Clean Energy Council Deputy Chief Executive Kane Thornton said that if Australia really was open for business as stated by Prime Minister Tony Abbott, the policy should be left alone. Over $10 billion of investment had been made in large-scale renewable energy since the scheme was established in 2001, and this investment would be damaged if the scheme was to be changed, he said.
“The prospect of continually moving policy goalposts simply deters serious investment in an industry that is already adding major benefits to the Australian economy,” Mr Thornton said.
“A study completed for the Clean Energy Council found that removing the RET would lead to both the loss of thousands of existing jobs, as well as a reduction in the bulk of future jobs that are projected to be created by renewable energy projects.

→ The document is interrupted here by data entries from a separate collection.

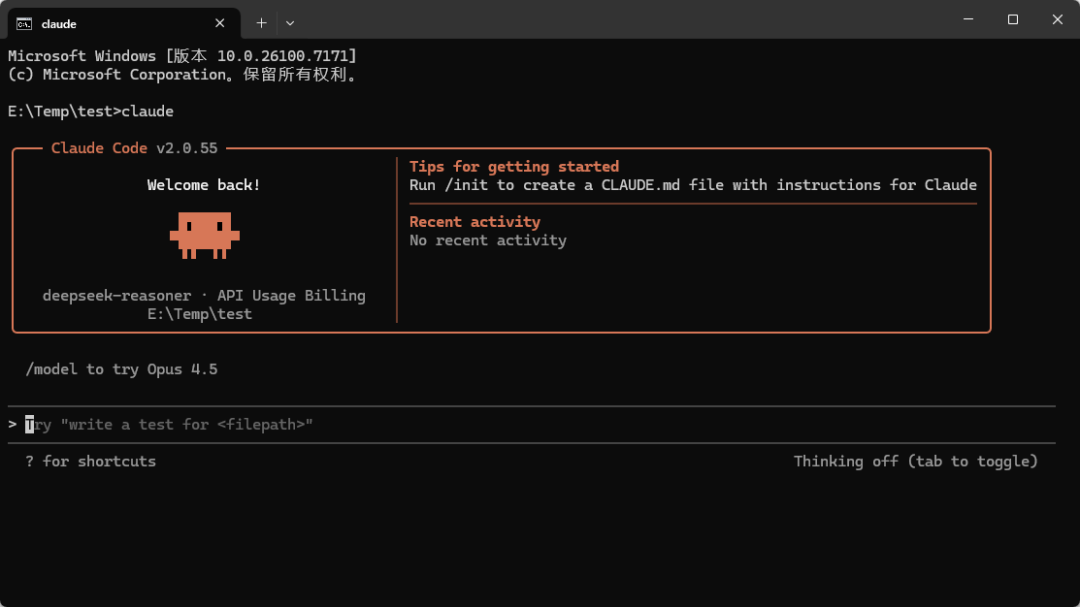
Task: Expand the /model to try Opus 4.5 suggestion
Action: [x=123, y=369]
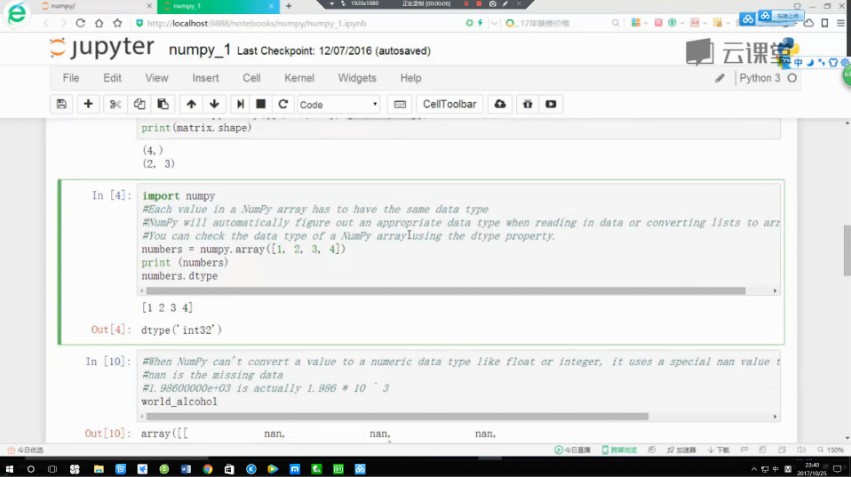The height and width of the screenshot is (477, 851).
Task: Open the Kernel menu
Action: tap(299, 78)
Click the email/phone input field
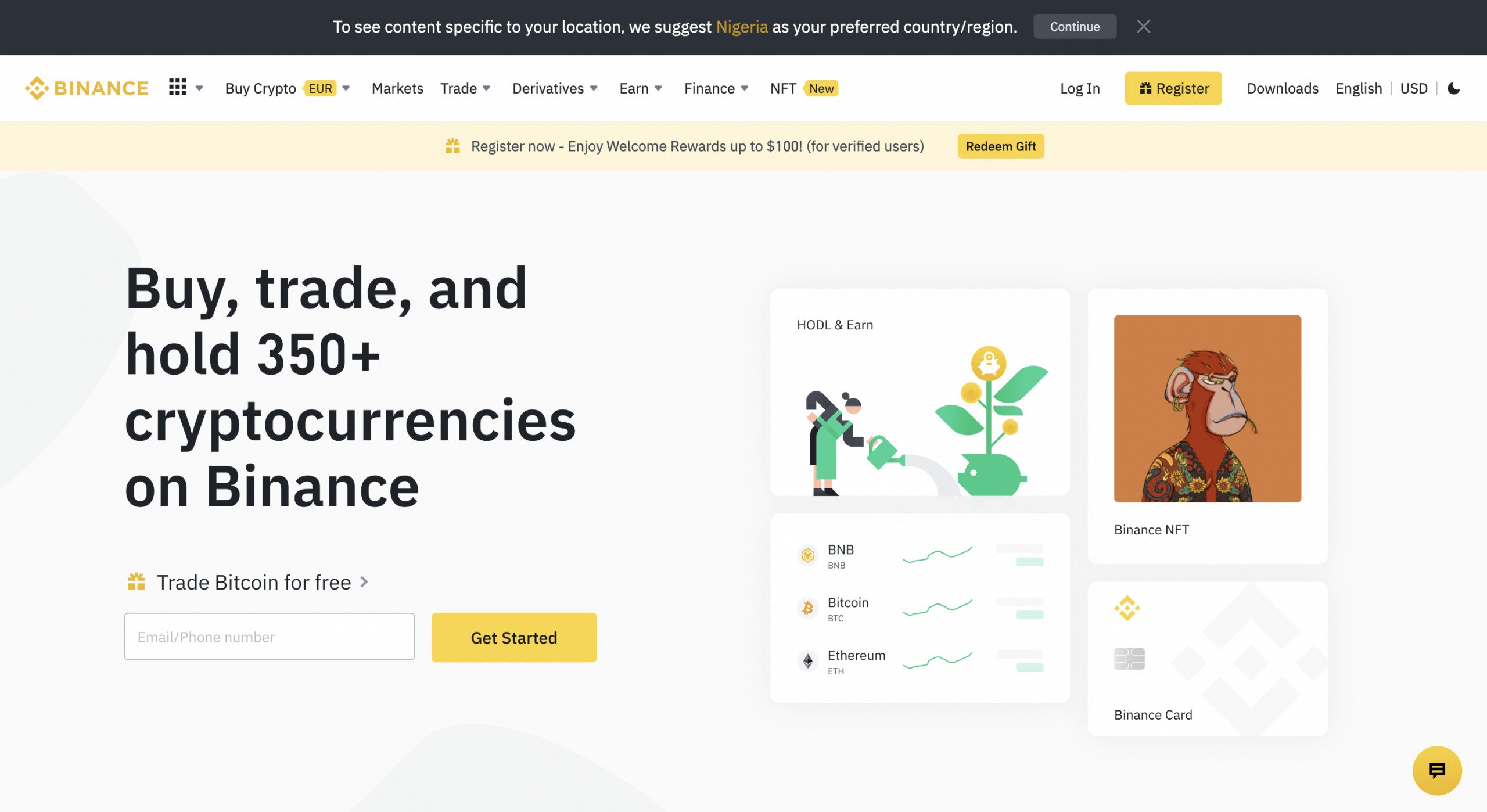Viewport: 1487px width, 812px height. click(x=269, y=636)
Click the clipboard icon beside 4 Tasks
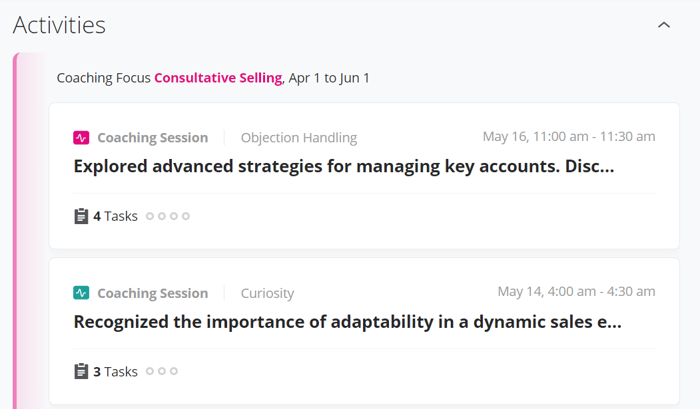Viewport: 700px width, 409px height. click(x=81, y=216)
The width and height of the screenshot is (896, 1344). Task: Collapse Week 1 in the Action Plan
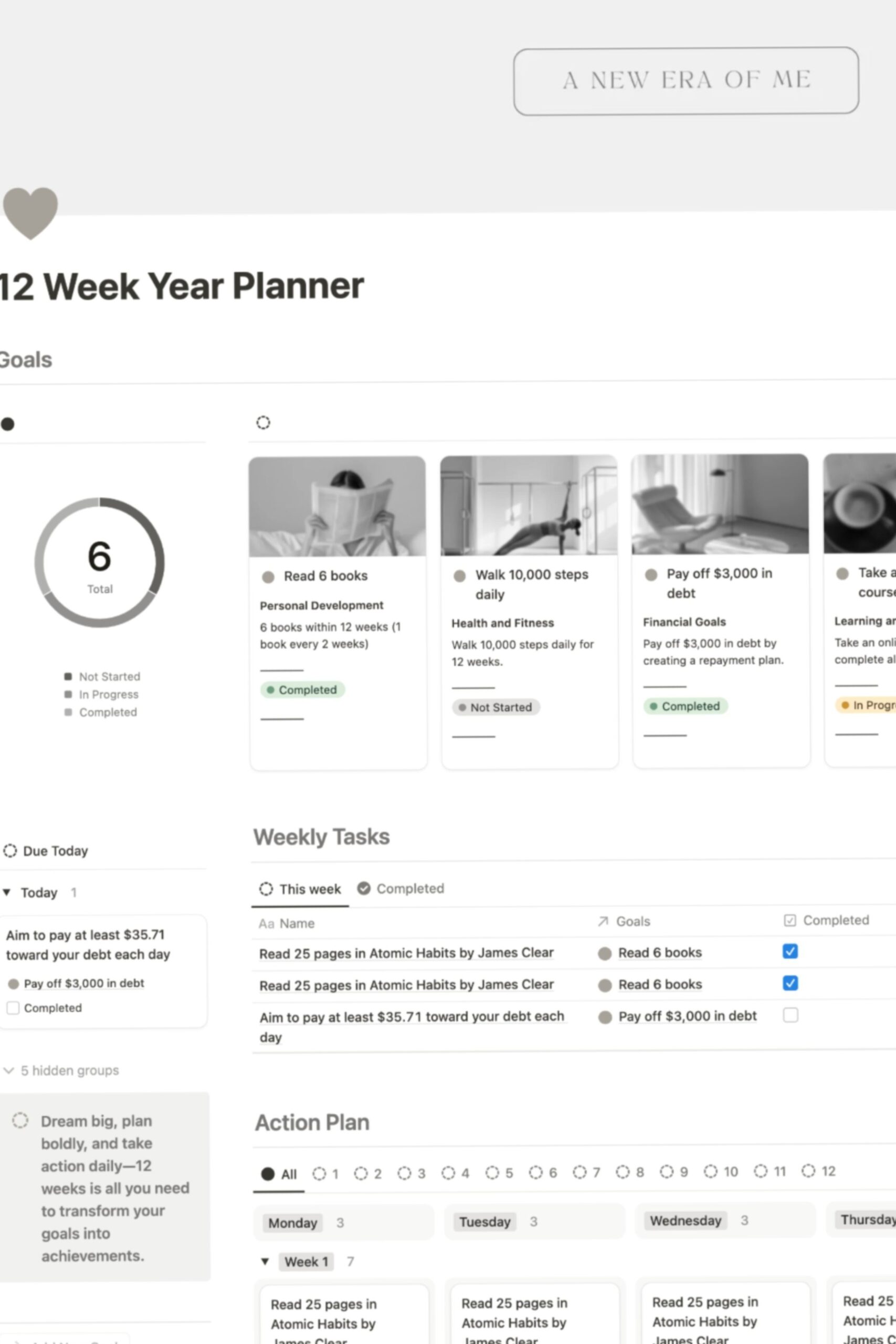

“Leaving the policy alone would create approximately 18,400 jobs by the end of the decade, additional investment of $15 billion in large-scale renewable energy and lower power bills over the medium term.
“Household power prices will actually be lower by the end of the decade with the Renewable Energy Target in place, as it will offset the rising cost of using gas to produce electricity. The research by ROAM Consulting found that household energy prices would be $50 per year lower by 2020 with the RET in place – a combined saving of approximately $500 million,” he said.
The Clean Energy Council submission called for the removal of the legislated reviews of the policy every two years, which ‘presented the single biggest challenge to the industry’, creating uncertainty, stalling investment and, ultimately, driving up costs.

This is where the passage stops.